LONDON – A scrapped plan by former British Prime Minister Rishi Sunak to send some migrants on a one-way trip to Rwanda was the “most shocking waste of taxpayer money I have ever seen," the U.K.’s new home secretary said Monday as she put the cost at 700 million pounds ($904 million) in public funds.
Sunak's successor Keir Starmer spiked the controversial plan as soon as his Labour government came to power this month. Sunak had made “stopping the boats” a key policy as his Conservative government struggled to stem the flow of asylum-seekers across the English Channel from France, but his plans were stalled by legal challenges and were widely criticized by human rights groups.
Recommended Videos
Home Secretary Yvette Copper said the failed plan's costs included 290 million pounds in payments to Rwanda, plus “chartering flights that never took off, detaining hundreds of people and then releasing them and paying for more than a thousand civil servants to work on the scheme.”
Rwanda's government has said it was not obligated to refund the money.
“The previous government had planned to spend over 10 billion pounds of taxpayers money on the scheme, they did not tell Parliament that,” Home Secretary Yvette Cooper told lawmakers.
The home secretary said the high number of risky small boat crossings will likely persist through the summer, when weather conditions are more favorable. She also acknowledged that more needs to be done to tackle people-smuggling “upstream," but did not spell out details.
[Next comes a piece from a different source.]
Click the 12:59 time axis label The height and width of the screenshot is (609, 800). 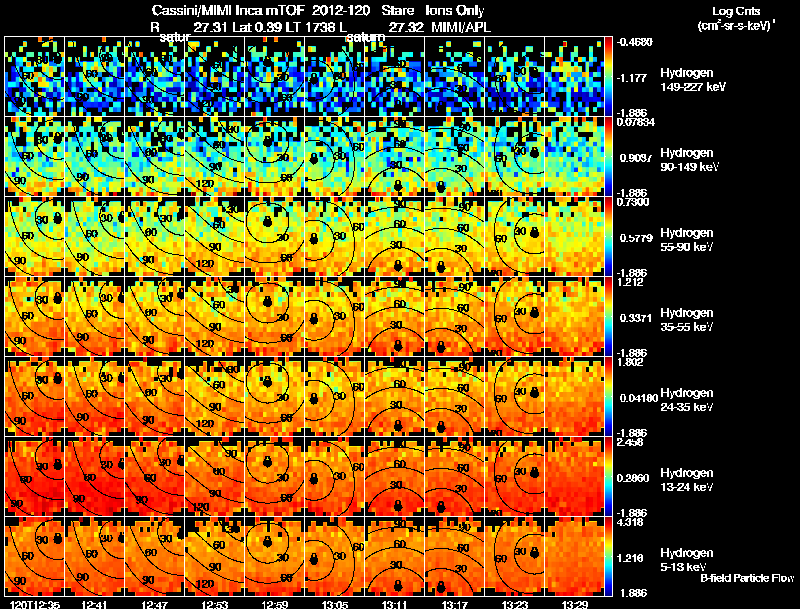[x=274, y=604]
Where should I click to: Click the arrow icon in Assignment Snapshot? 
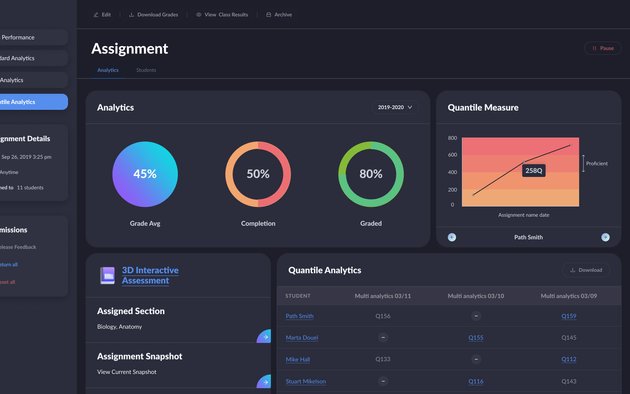point(264,381)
Official figures showed that nearly 1,500 migrants had arrived in the U.K. on small boats across the English Channel in the past week alone. The French coastguard said two people died amid rescue operations off the northern French coast.
Sunak's plan was meant to address the growing number of migrants from around the world — reaching a high of 46,000 in 2022 — who cross the English Channel. Most who arrive that way apply for asylum, and in the past many have received it. The Conservative government argued that these migrants should not be treated as genuine refugees because they did not claim asylum in another safe country they reached first.
The U.K. struck a deal with Rwanda in 2022 to send migrants who arrive in the U.K. as stowaways or in boats to the East African country, where their asylum claims would be processed and, if successful, they would stay.
Human rights groups and other critics of the plan called it unworkable and unethical to deport migrants to a country 4,000 miles (6,400 miles) away that they don’t want to live in.
The plan was challenged in U.K. courts, and no flights to Rwanda took off under it. Cooper said that just four people have been removed to Rwanda — and they did so voluntarily.
Britain’s Supreme Court in November ruled that the policy was unlawful because Rwanda is not a safe third country where migrants can be sent, with five justices unanimously saying that “the removal of the claimants to Rwanda would expose them to a real risk of ill-treatment” because they could be sent back to the home countries they had fled.